LR-DWM (Left-Right Diffusion Watermarking)
Novel technique introduced
Watermarking (WM) is a critical mechanism for detecting and attributing AI-generated content. Current WM methods for Large Language Models (LLMs) are predominantly tailored for autoregressive (AR) models: They rely on tokens being generated sequentially, and embed stable signals within the generated sequence based on the previously sampled text. Diffusion Language Models (DLMs) generate text via non-sequential iterative denoising, which requires significant modification to use WM methods designed for AR models.
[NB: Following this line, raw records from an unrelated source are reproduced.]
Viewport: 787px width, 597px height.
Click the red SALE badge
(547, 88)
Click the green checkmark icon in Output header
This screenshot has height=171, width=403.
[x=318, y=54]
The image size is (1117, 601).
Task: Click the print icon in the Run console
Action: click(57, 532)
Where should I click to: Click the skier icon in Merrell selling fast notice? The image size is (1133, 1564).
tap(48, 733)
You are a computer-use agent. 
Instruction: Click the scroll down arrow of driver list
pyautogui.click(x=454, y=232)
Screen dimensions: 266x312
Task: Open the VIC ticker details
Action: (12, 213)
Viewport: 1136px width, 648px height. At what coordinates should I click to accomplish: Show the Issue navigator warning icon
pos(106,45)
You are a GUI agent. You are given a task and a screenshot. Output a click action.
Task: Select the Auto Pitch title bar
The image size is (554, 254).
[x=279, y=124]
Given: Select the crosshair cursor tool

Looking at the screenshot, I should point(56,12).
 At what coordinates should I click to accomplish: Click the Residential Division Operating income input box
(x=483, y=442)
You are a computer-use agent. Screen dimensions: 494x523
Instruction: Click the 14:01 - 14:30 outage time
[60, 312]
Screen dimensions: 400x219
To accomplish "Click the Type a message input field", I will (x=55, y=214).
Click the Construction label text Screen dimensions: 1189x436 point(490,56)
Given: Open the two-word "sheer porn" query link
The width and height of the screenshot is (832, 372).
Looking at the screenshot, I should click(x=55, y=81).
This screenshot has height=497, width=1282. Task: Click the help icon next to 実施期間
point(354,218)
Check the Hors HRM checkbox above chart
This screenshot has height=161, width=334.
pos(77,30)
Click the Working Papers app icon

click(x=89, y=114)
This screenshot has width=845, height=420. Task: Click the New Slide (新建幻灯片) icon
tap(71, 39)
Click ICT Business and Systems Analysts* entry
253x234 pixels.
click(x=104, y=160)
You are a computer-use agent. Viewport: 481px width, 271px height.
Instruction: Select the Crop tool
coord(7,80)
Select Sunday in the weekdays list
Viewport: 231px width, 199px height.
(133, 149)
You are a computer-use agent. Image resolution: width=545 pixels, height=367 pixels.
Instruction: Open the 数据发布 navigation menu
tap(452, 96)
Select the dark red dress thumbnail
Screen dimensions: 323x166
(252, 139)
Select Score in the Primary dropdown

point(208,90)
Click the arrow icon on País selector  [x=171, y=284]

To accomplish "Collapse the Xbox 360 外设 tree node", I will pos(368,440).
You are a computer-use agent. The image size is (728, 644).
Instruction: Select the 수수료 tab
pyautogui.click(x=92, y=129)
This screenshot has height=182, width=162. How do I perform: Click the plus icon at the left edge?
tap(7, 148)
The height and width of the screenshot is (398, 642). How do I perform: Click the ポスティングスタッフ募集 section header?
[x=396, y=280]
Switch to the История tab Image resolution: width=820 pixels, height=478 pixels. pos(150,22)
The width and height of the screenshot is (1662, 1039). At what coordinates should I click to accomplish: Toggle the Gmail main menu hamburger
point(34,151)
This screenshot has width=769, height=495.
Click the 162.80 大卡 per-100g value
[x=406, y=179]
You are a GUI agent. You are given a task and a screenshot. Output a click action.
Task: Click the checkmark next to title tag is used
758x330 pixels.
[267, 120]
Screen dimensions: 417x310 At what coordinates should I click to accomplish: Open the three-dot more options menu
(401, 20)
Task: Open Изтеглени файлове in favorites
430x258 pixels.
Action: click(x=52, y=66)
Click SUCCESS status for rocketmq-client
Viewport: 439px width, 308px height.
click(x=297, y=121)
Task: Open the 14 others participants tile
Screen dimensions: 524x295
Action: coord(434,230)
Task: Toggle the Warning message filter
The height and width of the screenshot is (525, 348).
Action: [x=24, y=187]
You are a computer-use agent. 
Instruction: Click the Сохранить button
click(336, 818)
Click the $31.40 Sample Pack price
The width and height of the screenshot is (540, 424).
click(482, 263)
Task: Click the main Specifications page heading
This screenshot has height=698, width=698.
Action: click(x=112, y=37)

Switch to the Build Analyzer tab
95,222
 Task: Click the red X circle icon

Recent work proposed to watermark DLMs by inverting the process when needed, but suffers significant computational or memory overhead. We introduce Left-Right Diffusion Watermarking (LR-DWM), a scheme that biases the generated token based on both left and right neighbors, when they are available. LR-DWM incurs minimal runtime and memory overhead, remaining close to the non-watermarked baseline DLM while enabling reliable statistical detection under standard evaluation settings. Our results demonstrate that DLMs can be watermarked efficiently, achieving high detectability with negligible computational and memory overhead.
Key Contributions
- LR-DWM: a novel order-agnostic watermarking method for Diffusion Language Models that biases token logits using both left and right neighboring tokens when available
- Achieves negligible runtime and memory overhead compared to the non-watermarked DLM baseline, unlike prior WM-DLM and DMARK approaches
- Demonstrates that reliable statistical watermark detection is achievable for non-sequential diffusion decoding without large computational cost
🛡️ Threat Analysis
Embeds statistical watermark signals in DLM-generated text outputs to enable detection and attribution of AI-generated content — this is content provenance watermarking, not model IP watermarking (ML05). The watermark is in the output text, not model weights.